Athletes who return to contact sports should only have the plate removed if absolutely necessary and if so, done at the end of the season to allow maximal healing prior to return to sport.
Many patients who request hardware removal from local symptomatology 6-12 months after implantation find that symptoms diminish significantly by 2 years postoperatively and defer hardware removal indefinitely.
The patient should sleep wearing the sling on his/her back or on the non-injured side.
When sleeping on the side, a pillow can be placed across the chest to support the injured side.
When sleeping on the back, the injured side should be supported by placing a pillow underneath the arm.
It may be more comfortable sleeping in a sitting or semi reclined position.

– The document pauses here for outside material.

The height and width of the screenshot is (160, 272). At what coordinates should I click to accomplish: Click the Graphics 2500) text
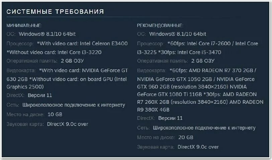(x=25, y=87)
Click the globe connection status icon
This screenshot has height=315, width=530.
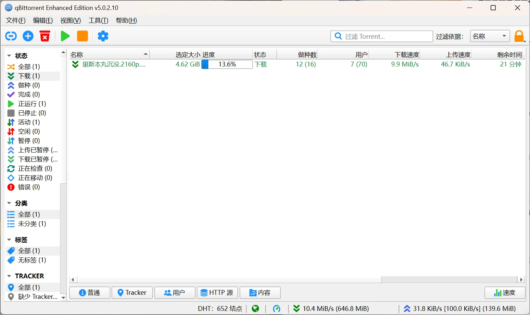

A non-slip mat in the shower/bath tub will improve safety. The arm can hang gently at the patient's side while bathing. Axillary hygiene is important. If assistance is not available, a long-handled sponge can be used to wash the back and legs.
Loose fitting clothing and button-up shirts are ideal. The affected arm may be used for buttoning and unbuttoning. The affected arm is dressed first, then the non-affected arm. When undressing, start with the non-affected arm, then the affected arm.

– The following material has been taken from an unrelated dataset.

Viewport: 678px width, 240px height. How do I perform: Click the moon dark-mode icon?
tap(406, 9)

Sling support should be provided until the patient is sufficiently comfortable to begin shoulder use, and/or the fracture shows early evidence of healing radiographically.

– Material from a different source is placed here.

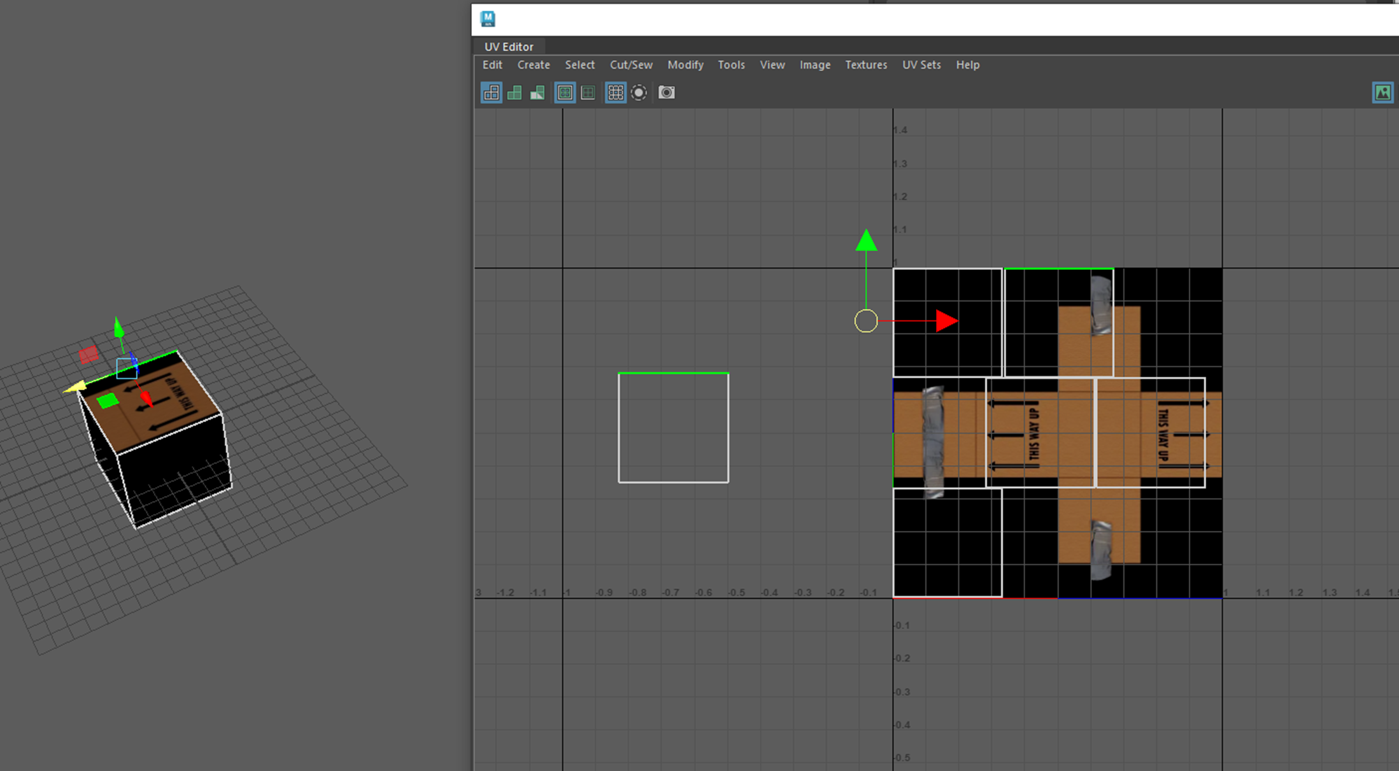1399x771 pixels.
Task: Take a UV snapshot with camera icon
Action: point(666,93)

Once these goals have been achieved, rehabilitative exercises can begin to restore range of motion, strength, and function. The phases of nonoperative treatment are thus:
Passive/assisted range of motion
Active range of motion
Progressive resistance exercises
Usually immobilization is maintained for 1-2 weeks for comfort and wound healing purposes. The use of the sling is gradually decreased at this point.
This is followed by gentle range of motion exercises.
Non-weight-bearing of the affected upper limb is continued for approximately for 6 weeks or until radiographic and clinical evidence of progressive healing.
Resistance exercises can generally be started at 6 weeks. Isometric exercises may begin earlier, depending on the injury and patient symptoms.
Phase I: Day one after surgery
After clavicular surgery, it is important to maintain full mobility of the unaffected joints to reduce arm swelling and to preserve joint motion. The following exercises are recommended:
Straightening and flexion of the elbow
Open and closure of the hand
Squeezing of a soft ball
Bending of the wrist forward, backwards and in a circular motion
Movement of an open hand from side to side
Squeezing the shoulder blades together, while shoulders remain relaxed
Phase II: Two to six weeks after surgery
Pendular exercises can be started when pain starts to subside.
Gradual progression to passive and assisted range of motion exercises are started as tolerated. Scapular stabilization must be observed to restore normal kinetics to shoulder motion.
Activated assisted range of motion exercises are started with:
Flexion with arms on table
Flexion with ball on wall
Sub-maximal isometric exercises with:
External rotation (1)
Note: Timing and progression of exercises are ultimately directed by the operating surgeon as factors such as bone quality, type of fracture and fixation may vary in individuals.
Phase III: Six to twelve weeks after surgery
Pending clinical and radiographic review by the operating surgeon, weight-bearing may now be permitted and gradual resisted/strengthening exercises can begin.
Return to full activities and/or contact sports is permitted once the fracture is united and the extremity has regained full strength. Typically this takes around 6 months post injury. It may be sooner or later depending on the patient factors, progress of fracture healing and response to rehabilitation.
If there has been no progress on serial radiographs of fracture healing, at 3 months, then delayed or impaired healing may be present. If the fracture has not united after 9 months surgical intervention should be considered.